* [YOUR TASK]: Please return the records below word for word, with every line kept as it is.

* [RECORDS FOR THIS TASK]:
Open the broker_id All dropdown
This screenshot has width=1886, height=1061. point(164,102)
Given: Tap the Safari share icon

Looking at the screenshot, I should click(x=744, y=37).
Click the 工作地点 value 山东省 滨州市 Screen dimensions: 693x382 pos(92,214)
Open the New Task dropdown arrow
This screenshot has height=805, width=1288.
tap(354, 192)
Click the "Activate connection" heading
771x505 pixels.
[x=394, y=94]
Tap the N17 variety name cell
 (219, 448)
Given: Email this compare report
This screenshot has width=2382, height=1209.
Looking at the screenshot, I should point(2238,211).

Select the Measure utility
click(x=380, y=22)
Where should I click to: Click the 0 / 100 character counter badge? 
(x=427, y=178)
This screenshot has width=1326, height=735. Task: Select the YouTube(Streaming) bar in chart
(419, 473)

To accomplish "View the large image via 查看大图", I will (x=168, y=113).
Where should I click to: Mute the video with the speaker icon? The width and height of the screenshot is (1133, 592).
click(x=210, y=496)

* [THE COMPLETED TASK]:
Open the broker_id All dropdown
This screenshot has width=1886, height=1061. point(164,102)
Given: Tap the Safari share icon

Looking at the screenshot, I should click(x=744, y=37).
Click the 工作地点 value 山东省 滨州市 Screen dimensions: 693x382 pos(92,214)
Open the New Task dropdown arrow
This screenshot has height=805, width=1288.
tap(354, 192)
Click the "Activate connection" heading
771x505 pixels.
[x=394, y=94]
Tap the N17 variety name cell
 (219, 448)
Given: Email this compare report
This screenshot has width=2382, height=1209.
Looking at the screenshot, I should point(2238,211).

Select the Measure utility
click(x=380, y=22)
Where should I click to: Click the 0 / 100 character counter badge? 
(x=427, y=178)
This screenshot has width=1326, height=735. Task: Select the YouTube(Streaming) bar in chart
(419, 473)

To accomplish "View the large image via 查看大图", I will (x=168, y=113).
Where should I click to: Mute the video with the speaker icon? The width and height of the screenshot is (1133, 592).
click(x=210, y=496)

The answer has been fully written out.